■ Trecho apresentado ■
---

"A razão por que Sócrates podia repousar nesta ignorância estava em que ele não possuía um impulso especulativo mais profundo. Em vez de acalmar pela especulação esta negatividade, apaziguava-a muito antes na inquietude eterna, na qual ele reprisava o mesmo processo com cada indivíduo particular." - Sören Kierkegaard - O conceito de ironia
Grande parte dos legumes,
frutas e verduras que consumimos diariamente não tem qualquer tipo de
fiscalização quanto a sua qualidade. No entanto, análises feitas pela Agência
Nacional de Vigilância Sanitária (Anvisa) em 2014, mostraram que 31% dos
alimentos estavam contaminados com excesso de agrotóxicos. Dentre as
substâncias encontradas nas análises, estavam algumas potencialmente
cancerígenas e já banidas na União Europeia e países como a China e a Índia.

---

■ Linhas fornecidas ■

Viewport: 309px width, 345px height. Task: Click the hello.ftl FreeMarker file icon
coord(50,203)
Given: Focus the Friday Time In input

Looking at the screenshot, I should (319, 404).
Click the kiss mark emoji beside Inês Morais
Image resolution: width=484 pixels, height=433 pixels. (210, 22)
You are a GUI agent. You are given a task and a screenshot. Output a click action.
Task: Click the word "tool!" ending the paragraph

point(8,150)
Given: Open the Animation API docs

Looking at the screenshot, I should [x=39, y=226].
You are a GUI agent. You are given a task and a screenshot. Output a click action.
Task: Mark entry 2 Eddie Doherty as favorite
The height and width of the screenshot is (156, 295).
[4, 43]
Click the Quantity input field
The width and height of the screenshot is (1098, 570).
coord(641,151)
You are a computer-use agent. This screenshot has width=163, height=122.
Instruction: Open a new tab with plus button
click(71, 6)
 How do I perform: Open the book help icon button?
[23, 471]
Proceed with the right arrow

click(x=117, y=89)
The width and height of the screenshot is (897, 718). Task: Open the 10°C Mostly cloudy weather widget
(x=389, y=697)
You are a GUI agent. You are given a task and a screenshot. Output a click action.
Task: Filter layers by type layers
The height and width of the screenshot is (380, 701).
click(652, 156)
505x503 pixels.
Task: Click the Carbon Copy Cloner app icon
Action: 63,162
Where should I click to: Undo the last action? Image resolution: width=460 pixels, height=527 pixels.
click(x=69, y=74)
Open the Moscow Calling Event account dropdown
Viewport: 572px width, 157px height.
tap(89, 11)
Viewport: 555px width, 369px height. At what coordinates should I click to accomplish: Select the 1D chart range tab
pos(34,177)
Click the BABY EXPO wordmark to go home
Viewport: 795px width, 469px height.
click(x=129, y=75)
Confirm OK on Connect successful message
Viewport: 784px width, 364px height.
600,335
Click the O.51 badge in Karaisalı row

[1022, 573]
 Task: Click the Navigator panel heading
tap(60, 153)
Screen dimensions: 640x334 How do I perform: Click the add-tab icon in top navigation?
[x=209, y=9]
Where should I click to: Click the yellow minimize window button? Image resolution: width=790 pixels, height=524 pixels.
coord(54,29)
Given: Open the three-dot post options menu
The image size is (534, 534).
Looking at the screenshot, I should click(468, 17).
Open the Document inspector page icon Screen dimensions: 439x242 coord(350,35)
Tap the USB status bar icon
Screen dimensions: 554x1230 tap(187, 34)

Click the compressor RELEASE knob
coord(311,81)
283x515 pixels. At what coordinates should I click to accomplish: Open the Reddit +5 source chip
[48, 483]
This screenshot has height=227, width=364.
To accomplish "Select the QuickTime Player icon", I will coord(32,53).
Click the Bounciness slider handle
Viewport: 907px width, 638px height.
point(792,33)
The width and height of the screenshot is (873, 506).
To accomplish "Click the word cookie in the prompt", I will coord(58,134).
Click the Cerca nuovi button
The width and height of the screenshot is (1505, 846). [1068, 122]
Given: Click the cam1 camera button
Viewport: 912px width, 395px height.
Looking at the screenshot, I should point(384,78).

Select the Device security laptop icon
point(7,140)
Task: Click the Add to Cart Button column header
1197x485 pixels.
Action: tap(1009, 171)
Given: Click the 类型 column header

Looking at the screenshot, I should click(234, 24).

---

■ O que fazer ■
Retome o trecho sobre agrotóxicos nos alimentos logo depois da última frase dele. As linhas são um material à parte, sem ligação com o trecho sobre agrotóxicos.

■ Resposta da tarefa ■
A matéria jornalística,
publicada no jornal Folha de São Paulo em 4/10/2015, mostra, por exemplo, como
a Ceagesp (Companhia de Entrepostos e Armazéns Gerais) de São Paulo - o maior
armazém comercial da América Latina por onde passam 30% de toda a produção
nacional de alimentos - praticamente não tem seus produtos analisados. Segundo
informações do Ministério da Agricultura, durante todo ano de 2014 lá só foram
coletadas duas amostras de bananas. Feirantes que trabalham no armazém
confirmaram que há anos não presenciam qualquer coleta de alimentos para
análises. O Ceagesp, convêm lembrar, é responsável pela distribuição de
produtos para supermercados e feiras livres da capital e de dezenas de cidades
do interior e de outros estados.
As análises realizadas pela
Anvisa em 2014 mostraram que diversos alimentos continham níveis de agrotóxicos
acima dos aceitáveis. 90% das amostras do pimentão estavam contaminadas com
excesso de defensivos agrícolas; 70% dos morangos; 60% das alfaces; 22% dos
tomates; 11% dos mamões e 10% do fubá de milho. A responsabilidade pelo
controle da qualidade deste tipo de alimento é de três órgãos: A Anvisa, o
Ministério da Agricultura e o Ministério do Meio Ambiente. Os resultados das
análises - nas raras vezes em que são feitas - costumam dar resultados
diferentes.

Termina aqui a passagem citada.